A new rumor is claiming that Amazon will release a new tablet next year, now with a larger screen size.
From Kindle, yet another Fire will be born?
Amazon’s current strategy is to sell as many devices now to get more customers with credit cards. To compete against Apple’s more popular but closed iOS ecosystem, Amazon is using Google’s most popular operating system based on US market share, the Android.
Amazon officially entered the consumer electronics arena this month with the company’s Kindle Fire, the Android based device with 7-inch full color touchscreen, and also with dual-core system on a chip and 512MB of RAM. Amazon is using the “Kindle” branding but the product’s feature clearly indicate that it is a tablet PC and not just a glorified e-Reader.
Analysts say the Kindle Fire strategy may work largely due to Amazon’s robust ecosystem, offering mobile applications, e-books, digital songs, etc.
Well, it looks like Amazon wants more devices that will run their own digital stores while on top a popular mobile platform.
According to a DigiTimes article posted on Monday, the online retail store is reportedly set to produce a new tablet sporting a larger screen size of 8.9 inches (diagonal), similar to the Samsung Galaxy Tab 8.9, and obviously smaller than the Apple iPad 2 with 9.7-inch screen. Apple’s manufacturing partner Foxconn is reportedly scheduled to produce the new tablet “in the middle of the second quarter of 2012,” indirectly suggesting that the new Kindle Fire breed will hit the US market by next year’s Thanksgiving. Take this latest piece of rumor with a grain of salt.

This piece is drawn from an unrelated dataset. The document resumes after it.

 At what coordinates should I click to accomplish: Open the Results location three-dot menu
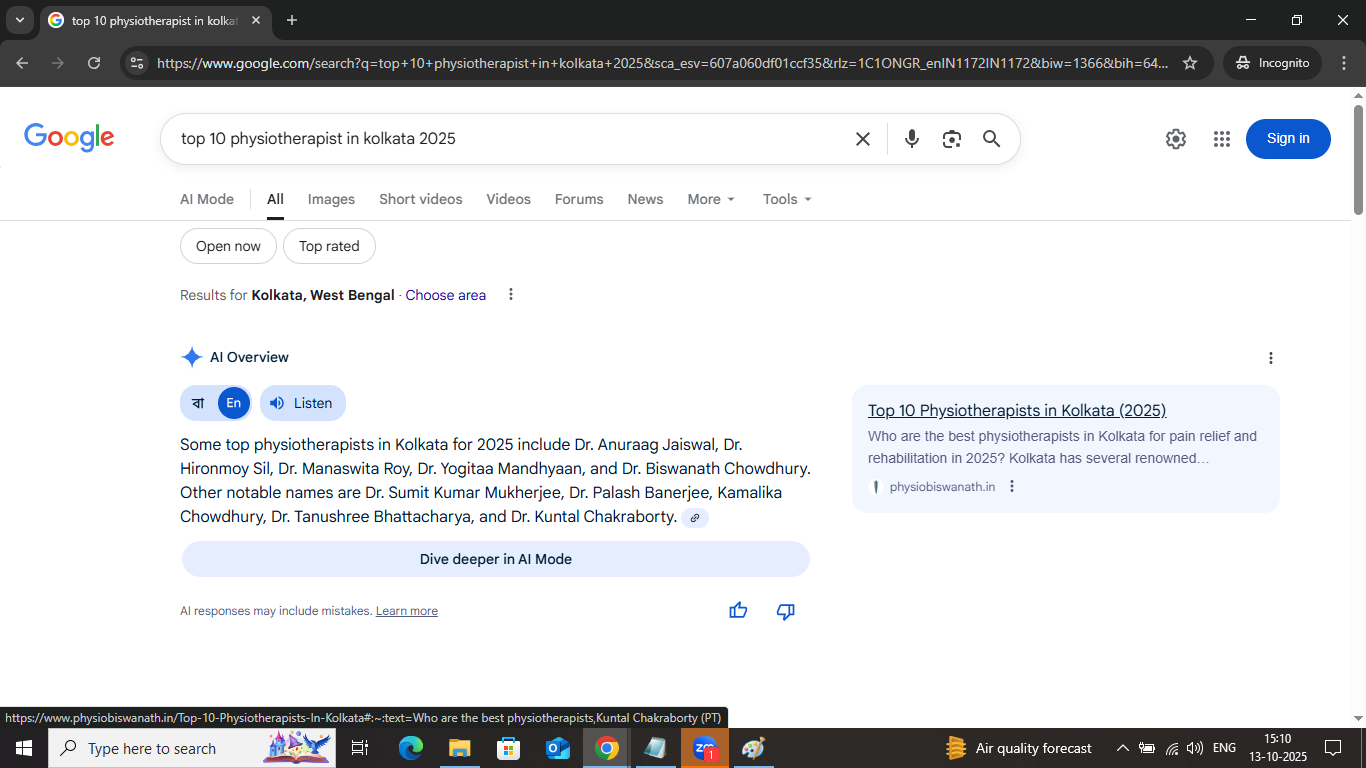pyautogui.click(x=510, y=294)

However, if the new rumor is to be believed, then it is highly possible that it will sport a slightly more expensive tag price due to the device’s larger screen. The current Kindle Fire is priced at $199 which is way cheaper than other high-end dual-core Android devices. Before the Kindle Fire’s launch last September, Android devices are priced at around $429 to $499 (the cheapest model with at least 16GB of storage), but manufacturers and retailers have decided to reduce the products’ prices due to Kindle Fire. Some of the best examples are Research in Motion’s PlayBook and HTC’s Flyer.
Can the new Kindle Fire 8.9, if it will exist next year, compete against Android Ice Cream Sandwich tablets? Or the iPad 3?